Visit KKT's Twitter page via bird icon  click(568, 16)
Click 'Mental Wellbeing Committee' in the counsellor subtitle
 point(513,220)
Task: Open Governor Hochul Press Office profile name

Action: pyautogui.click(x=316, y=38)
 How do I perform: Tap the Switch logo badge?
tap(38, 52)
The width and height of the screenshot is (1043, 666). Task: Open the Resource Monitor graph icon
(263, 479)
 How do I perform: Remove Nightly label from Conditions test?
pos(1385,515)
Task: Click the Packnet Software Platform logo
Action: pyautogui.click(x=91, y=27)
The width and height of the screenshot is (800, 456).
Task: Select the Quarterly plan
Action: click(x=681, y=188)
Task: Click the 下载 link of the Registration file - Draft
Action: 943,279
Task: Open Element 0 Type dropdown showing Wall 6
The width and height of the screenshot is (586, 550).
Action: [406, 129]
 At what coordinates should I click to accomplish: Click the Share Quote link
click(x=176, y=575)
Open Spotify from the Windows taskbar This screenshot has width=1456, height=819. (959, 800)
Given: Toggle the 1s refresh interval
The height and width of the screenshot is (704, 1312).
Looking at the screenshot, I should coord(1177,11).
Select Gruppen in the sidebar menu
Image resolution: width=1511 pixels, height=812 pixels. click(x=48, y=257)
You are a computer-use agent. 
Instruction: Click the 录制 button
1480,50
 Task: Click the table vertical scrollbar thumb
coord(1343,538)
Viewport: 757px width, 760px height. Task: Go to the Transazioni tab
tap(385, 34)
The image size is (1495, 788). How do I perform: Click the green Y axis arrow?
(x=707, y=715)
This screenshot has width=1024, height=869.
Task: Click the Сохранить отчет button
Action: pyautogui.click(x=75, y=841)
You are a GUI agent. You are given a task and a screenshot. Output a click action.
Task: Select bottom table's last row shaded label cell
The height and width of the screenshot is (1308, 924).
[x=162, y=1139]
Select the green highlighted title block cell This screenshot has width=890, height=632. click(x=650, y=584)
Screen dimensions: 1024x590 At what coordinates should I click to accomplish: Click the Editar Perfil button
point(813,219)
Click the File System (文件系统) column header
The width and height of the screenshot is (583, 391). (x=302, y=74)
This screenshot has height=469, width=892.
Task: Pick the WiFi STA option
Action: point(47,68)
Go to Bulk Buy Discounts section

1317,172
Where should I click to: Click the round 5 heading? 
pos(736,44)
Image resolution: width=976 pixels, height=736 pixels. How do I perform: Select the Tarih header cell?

DIRECTIONS — In the records, can you rewrite the lines from the one containing "How do I perform: Remove" through the one containing "Task: Select the Quarterly plan", inclusive, replacing "Nightly" with "Weekly" and changing nothing else?

ANSWER TO THE TASK —
 How do I perform: Remove Weekly label from Conditions test?
pos(1385,515)
Task: Click the Packnet Software Platform logo
Action: pyautogui.click(x=91, y=27)
The width and height of the screenshot is (800, 456).
Task: Select the Quarterly plan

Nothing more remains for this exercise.